Entre l’amour, l’introspection et l’engagement, c’est sur l’énergie des mots parlés que l’art de Ricky Rondo se couche. Forme de poésie intimiste à la fois personnelle et engagée, le slam ne se confond désormais plus avec le rap et parvient à s’imposer avec ses propres déclinaisons. Alohanews est parti à la rencontre d’une des figures emblématiques du slam belge. Une inspiration à découvrir sans mots-dération. 

Ricky Rondo, un personnage musical créé ou le reflet de ta véritable personne ? 

Le reflet de ma véritable personne, c’est pour cela que mon prénom est en deux parties : Ricky par rapport à mes amis et Rondo par rapport à ma famille. Mes inspirations me viennent donc de mon entourage, de mon vécu et de mon environnement. 

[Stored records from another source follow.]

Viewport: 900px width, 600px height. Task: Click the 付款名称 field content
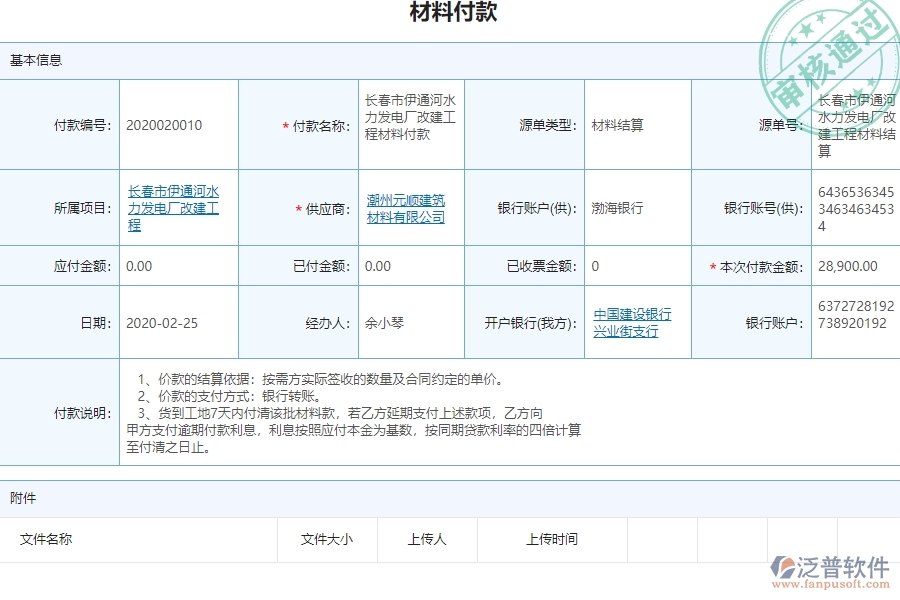click(x=410, y=124)
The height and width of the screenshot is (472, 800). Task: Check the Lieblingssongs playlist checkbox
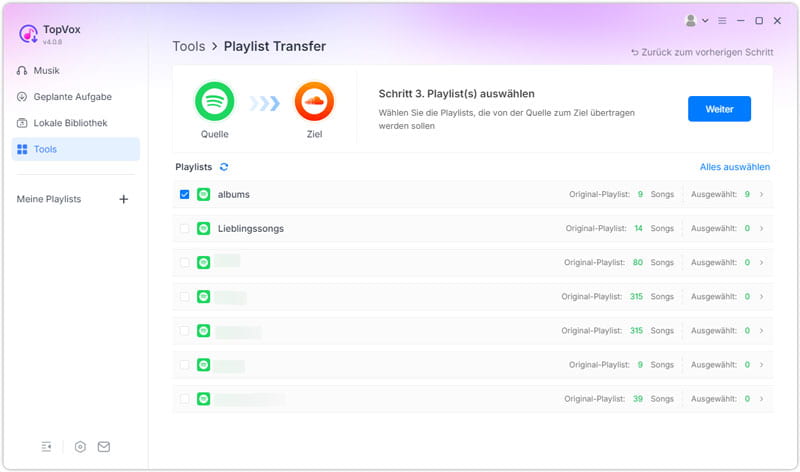point(185,229)
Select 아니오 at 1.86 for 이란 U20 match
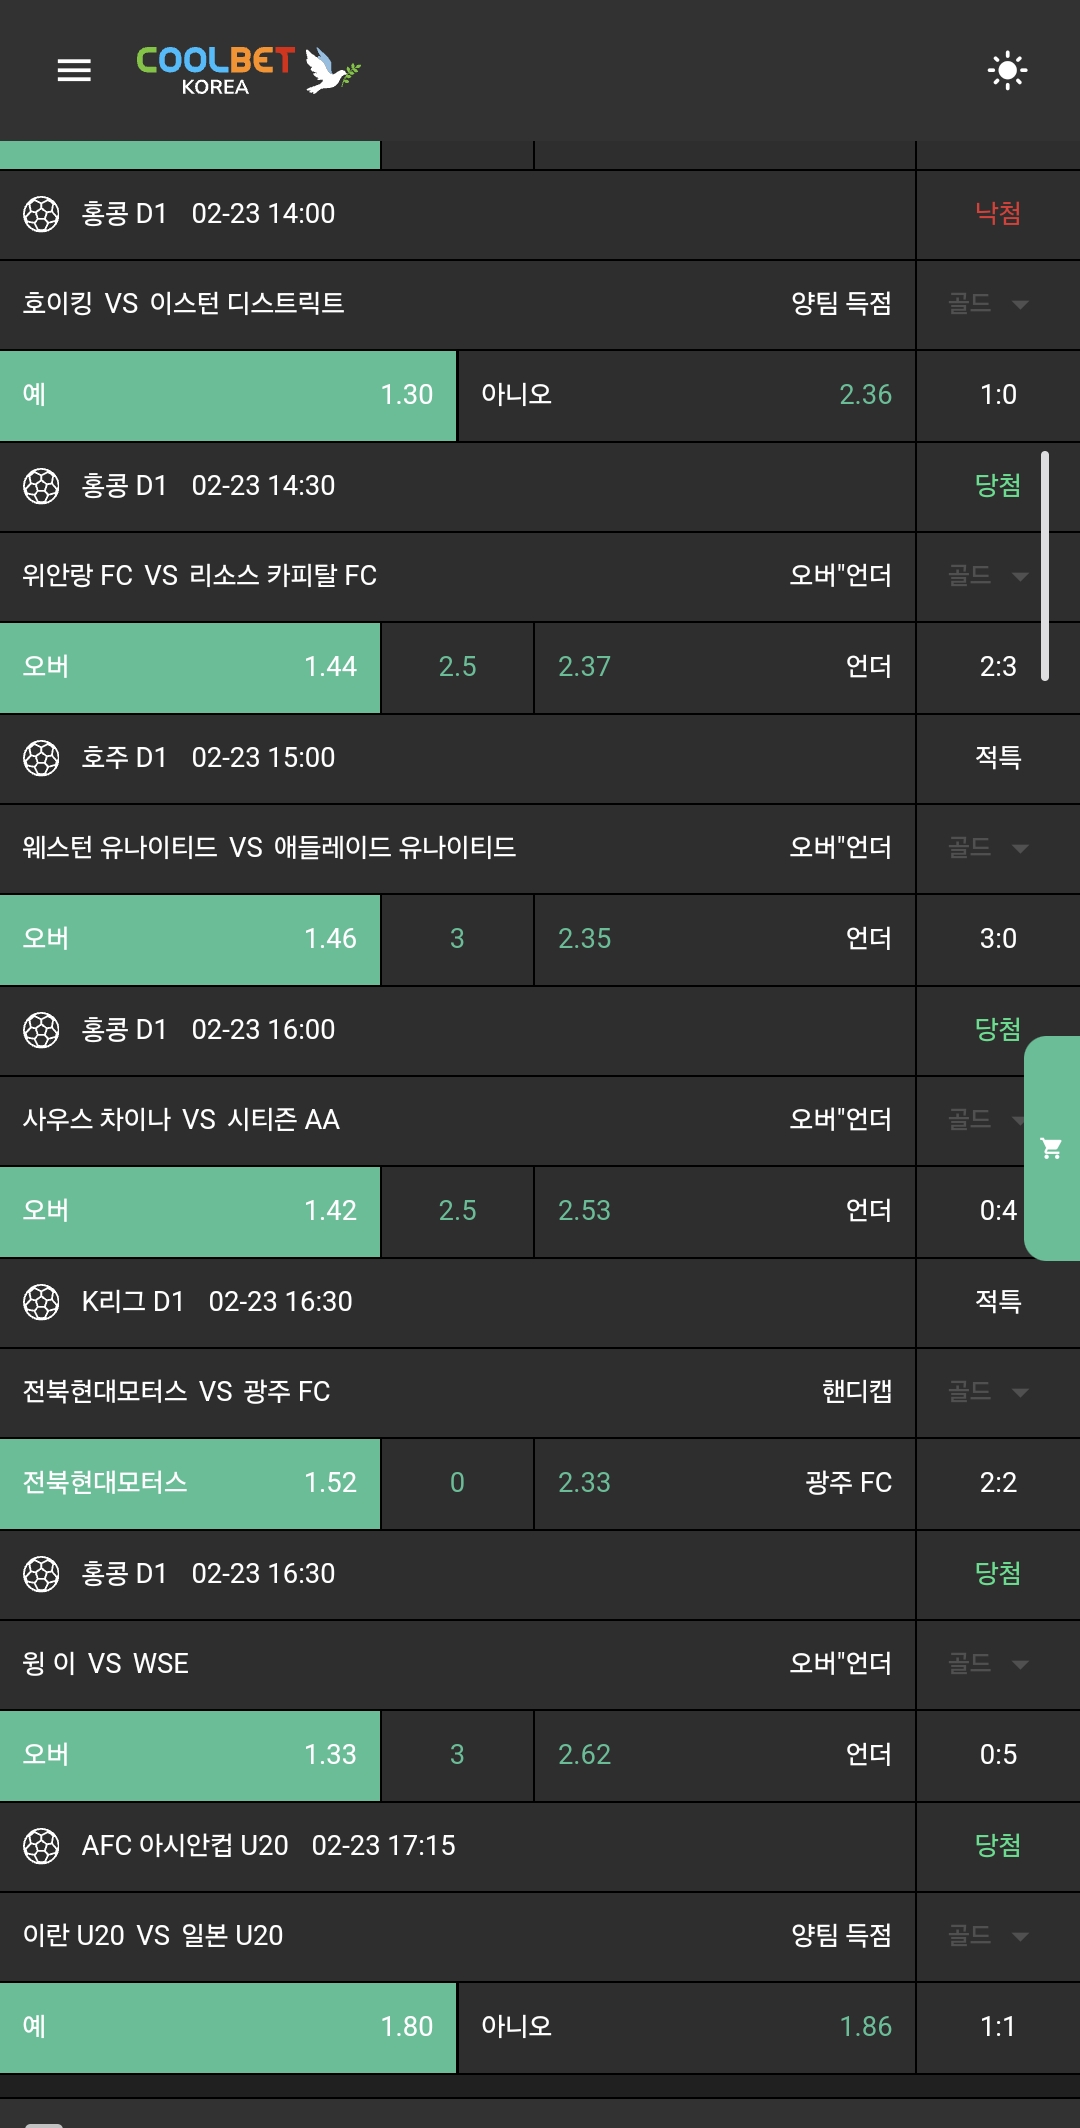 (x=686, y=2027)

On parle souvent d’inspiration extérieure, mais est-ce que tu penses que cet art permet de s’auto-inspirer, est-ce qu’il n’y aurait pas une forme d’âme intérieure qui nous suffirait à composer ?

Le plus inspirant pour moi, c’est l’histoire vécue personnellement, mais aussi l’histoire que je peux ressentir via mes proches. Il m’arrive d’écrire sur des choses que je n’ai jamais vécues, mais je vais toujours trouver un lien avec mon entourage. Par contre, ce que je ne fais jamais, c’est prendre un thème en particulier et me dire : voilà je vais écrire dessus. 

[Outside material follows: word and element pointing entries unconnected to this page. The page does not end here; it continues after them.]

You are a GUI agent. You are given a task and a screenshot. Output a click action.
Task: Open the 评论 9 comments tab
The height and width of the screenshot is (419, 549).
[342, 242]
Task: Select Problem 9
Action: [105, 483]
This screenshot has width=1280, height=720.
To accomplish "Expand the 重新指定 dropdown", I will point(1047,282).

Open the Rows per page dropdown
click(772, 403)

Si tu devais conseiller un seul morceau à ton interlocuteur, lequel représente ton ultime fierté, ton art dans la plus pure de ses formes ? 

Sans hésiter, le morceau « Parole d’un Africain ». Ce sujet m’interpelle, car je suis Africain dans un premier temps, mais aussi, car il s’agit d’une situation qui ne change jamais. Je l’ai écrit il y a longtemps, mais je pourrai la chanter maintenant que beaucoup de personnes seraient encore concernées par ce que je dis. Il s’agit d’un son universel : cette chanson part d’un constat d’une Afrique qui souffre. Beaucoup d’Africains en Europe souffrent de cette situation et aimeraient changer les choses, car il s’agit de nos racines et de nos déceptions aussi. Je pense que l’Afrique, c’est également beaucoup de belles choses. Parole d’un Africain, c’est ça aussi.

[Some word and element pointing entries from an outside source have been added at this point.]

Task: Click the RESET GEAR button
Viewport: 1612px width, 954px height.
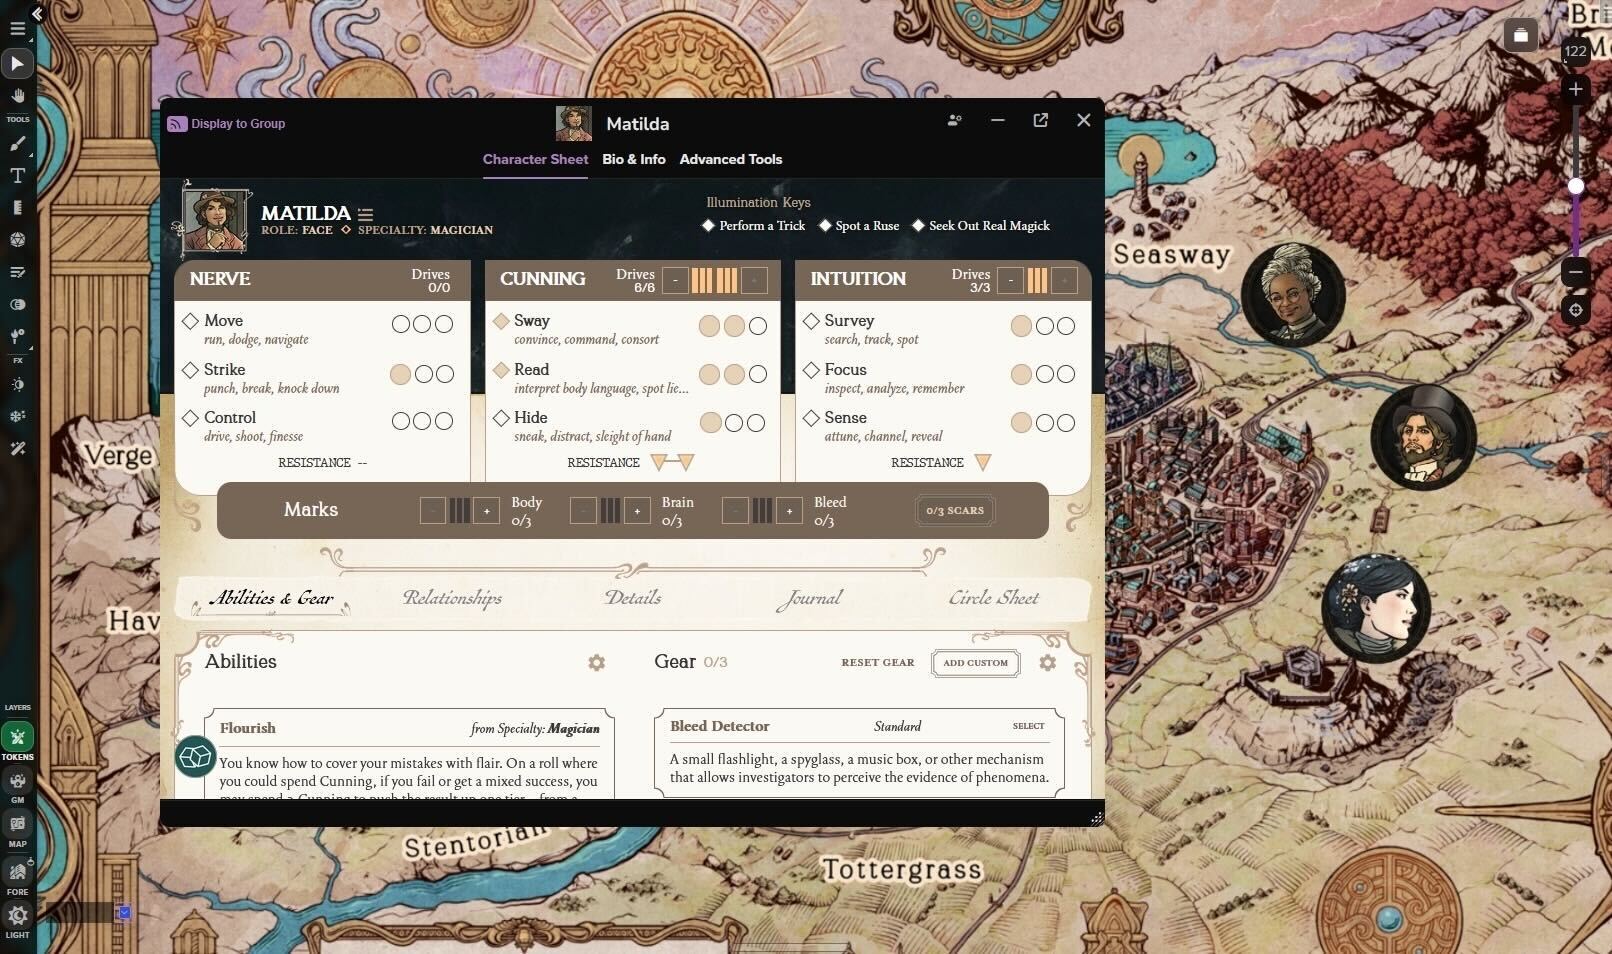Action: [x=877, y=662]
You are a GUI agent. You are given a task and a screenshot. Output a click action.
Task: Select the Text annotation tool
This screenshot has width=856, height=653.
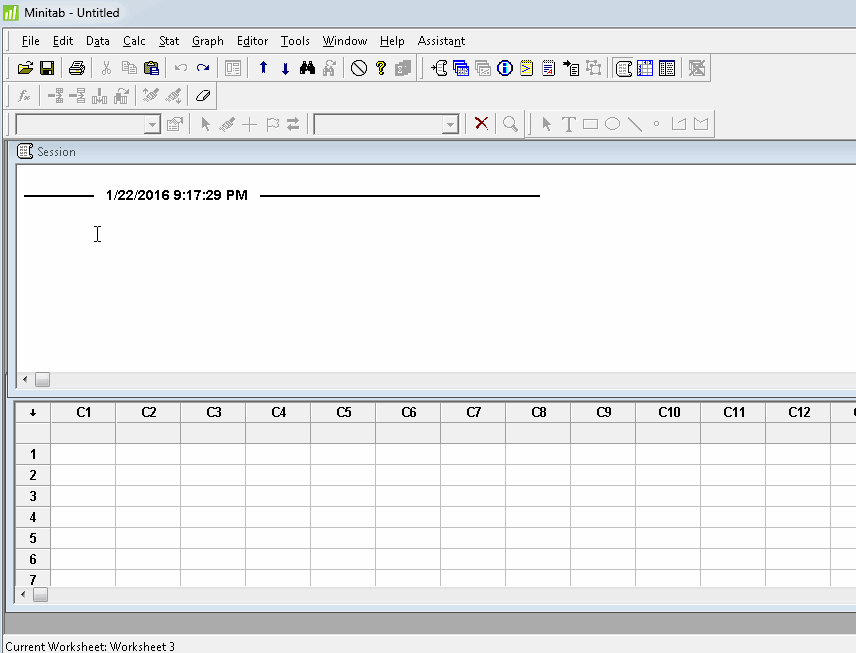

Ton art est donc une sorte d’engagement politique. Est-ce qu’à travers tes mots, tu aspires à changer les choses ou conscientiser les autres ?

À propos de cela, au début de la chanson « Parole d’un Africain », je dis bien que je ne maîtrise pas la politique, mais cela n’empêche pas qu’il puisse y avoir une connotation politique. En tout cas, mes paroles ne sont pas pour cette politique, mais uniquement pour la musique.

Pourquoi, à ton sens, y’a-t-il plus de rappeurs sur la scène publique que de slameurs ? 

Les slameurs sont des artistes très intimistes, mais cela n’empêche, qu’en Belgique, il y a un mouvement pour le slam où de multiples représentations se font, je parle notamment de « Slameke ». Je pense que beaucoup d’artistes font cela juste pour s’exprimer, dans l’intimité, et ne cherchent pas forcément le grand public. Le slam, c’est beaucoup d’expression et très peu de musique. Des fois, ça en devient presque théâtral. 

Justement, ne crois-tu pas que pour accéder à la scène publique, on soit obligé de « dénaturer » le slam en y ajoutant un son par-dessus le texte ?

Peut-être oui. Dans le slam, beaucoup d’artistes choisissent de rester dans l’univers de l’a capela, de pratiquer leur art juste par l’expression. En ce qui concerne mon art, j’ai pris le parti d’accompagner mes paroles d’un aspect mélodieux.

Pourtant tu avais commencé par du rap, non ?

Enfaite, quand j’ai commencé à composer mes morceaux, dont « Ma plume », il s’agissait pour moi de slam, même si c’est vrai que cela ressemblait à du rap au vu de la rapidité de la mélodie. Pour moi, j’ai toujours fait du slam même s’il m’arrive de faire du rap de temps à autre.

Le slam, ton art, si tu devais le représenter par une citation, en quelques mots, que dirais-tu ? 

Tout simplement, je dirais : « By any means » (NDLR « par tous les moyens »). Quand une personne veut s’exprimer, elle devrait pouvoir utiliser le mode d’expression qui lui convient. En ce qui me concerne, j’ai choisi le slam.

Imagine-toi dans dix ans, à un moment où tu es à l’aboutissement de tous tes rêves. Où es-tu ?

Je suis en Afrique. Non seulement pour des projets d’éducation et de santé, qui, j’espère, pourront aboutir, mais également pour y vivre de ma passion. By any means.